● **Given entries**:

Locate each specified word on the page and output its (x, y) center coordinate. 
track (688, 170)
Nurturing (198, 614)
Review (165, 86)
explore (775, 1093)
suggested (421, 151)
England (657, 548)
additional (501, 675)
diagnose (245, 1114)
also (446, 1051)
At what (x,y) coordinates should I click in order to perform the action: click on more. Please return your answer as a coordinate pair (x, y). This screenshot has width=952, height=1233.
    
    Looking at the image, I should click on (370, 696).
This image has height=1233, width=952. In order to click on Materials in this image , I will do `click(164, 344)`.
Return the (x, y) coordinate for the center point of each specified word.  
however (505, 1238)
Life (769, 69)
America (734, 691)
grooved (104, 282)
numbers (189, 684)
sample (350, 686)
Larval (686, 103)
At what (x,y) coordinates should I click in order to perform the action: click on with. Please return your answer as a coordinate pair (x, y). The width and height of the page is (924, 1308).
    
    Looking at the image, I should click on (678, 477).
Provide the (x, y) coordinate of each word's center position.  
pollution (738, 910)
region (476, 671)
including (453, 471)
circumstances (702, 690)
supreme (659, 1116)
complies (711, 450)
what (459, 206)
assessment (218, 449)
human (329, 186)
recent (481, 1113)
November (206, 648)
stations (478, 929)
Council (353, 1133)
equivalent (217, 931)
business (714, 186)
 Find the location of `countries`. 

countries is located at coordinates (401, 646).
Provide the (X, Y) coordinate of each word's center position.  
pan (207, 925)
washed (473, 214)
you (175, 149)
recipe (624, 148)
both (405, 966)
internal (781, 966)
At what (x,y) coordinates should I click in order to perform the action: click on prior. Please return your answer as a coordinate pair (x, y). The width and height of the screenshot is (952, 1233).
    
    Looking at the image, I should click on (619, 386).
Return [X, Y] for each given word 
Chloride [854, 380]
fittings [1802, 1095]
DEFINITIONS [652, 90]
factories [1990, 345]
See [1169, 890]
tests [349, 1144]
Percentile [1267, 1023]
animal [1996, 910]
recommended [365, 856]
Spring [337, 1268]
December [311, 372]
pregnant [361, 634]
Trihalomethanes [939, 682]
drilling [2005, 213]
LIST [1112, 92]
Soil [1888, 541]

● **Your goal**: Starting at the line that contains "animal [1996, 910]" and running through the last line of the listing above, output those lines as a Markdown table with the columns Row and Text. Number each line and leave out any blank lines.

● **Full answer**:
| Row | Text |
|---|---|
| 1 | animal [1996, 910] |
| 2 | recommended [365, 856] |
| 3 | Spring [337, 1268] |
| 4 | December [311, 372] |
| 5 | pregnant [361, 634] |
| 6 | Trihalomethanes [939, 682] |
| 7 | drilling [2005, 213] |
| 8 | LIST [1112, 92] |
| 9 | Soil [1888, 541] |